● **Instructions for the task**: Line by line, output everything from the one that contains "The height and" through the end of the material below, exactly as written and with no pictures.

● **Records supplied**:
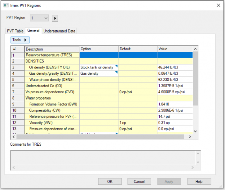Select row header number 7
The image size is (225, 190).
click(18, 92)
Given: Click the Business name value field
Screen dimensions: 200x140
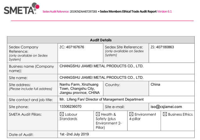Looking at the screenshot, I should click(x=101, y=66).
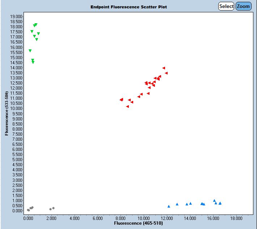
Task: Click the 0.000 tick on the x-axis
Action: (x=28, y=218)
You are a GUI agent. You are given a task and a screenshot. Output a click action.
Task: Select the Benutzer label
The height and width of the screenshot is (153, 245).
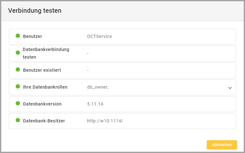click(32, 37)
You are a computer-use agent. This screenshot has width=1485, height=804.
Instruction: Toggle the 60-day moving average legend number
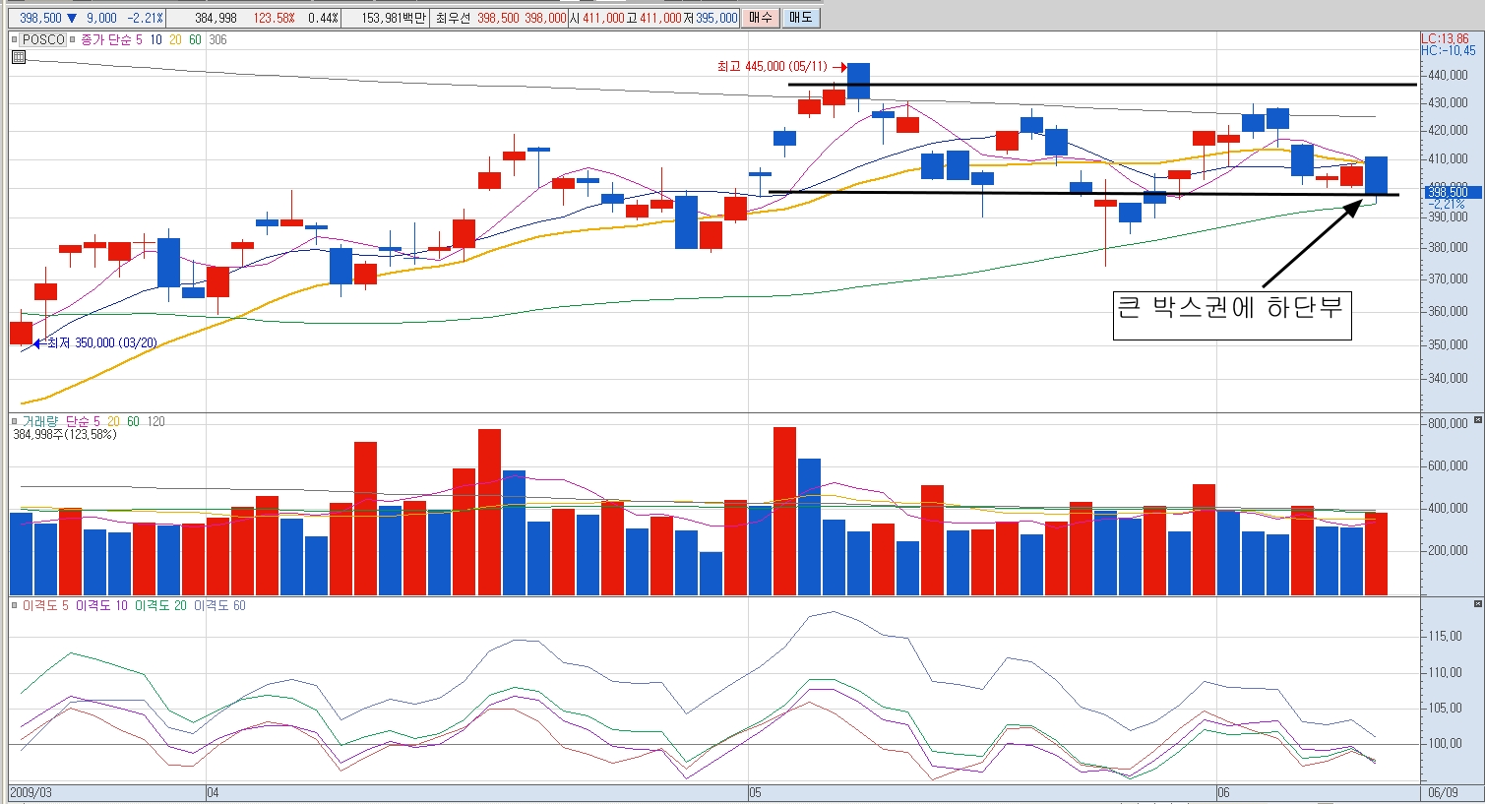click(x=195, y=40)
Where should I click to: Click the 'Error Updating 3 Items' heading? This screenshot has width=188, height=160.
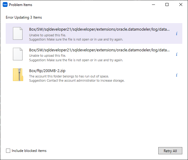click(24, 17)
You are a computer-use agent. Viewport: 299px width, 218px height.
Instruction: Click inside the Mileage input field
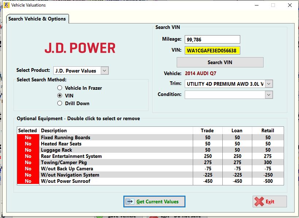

● **Response**:
The height and width of the screenshot is (153, 245).
click(32, 37)
You are a computer-use agent. This screenshot has width=1485, height=804.
Instruction: Toggle the 60-day moving average legend number
click(x=195, y=40)
Where should I click to: Click the 'Error Updating 3 Items' heading? This screenshot has width=188, height=160.
click(24, 17)
You are a computer-use agent. Viewport: 299px width, 218px height.
Instruction: Click inside the Mileage input field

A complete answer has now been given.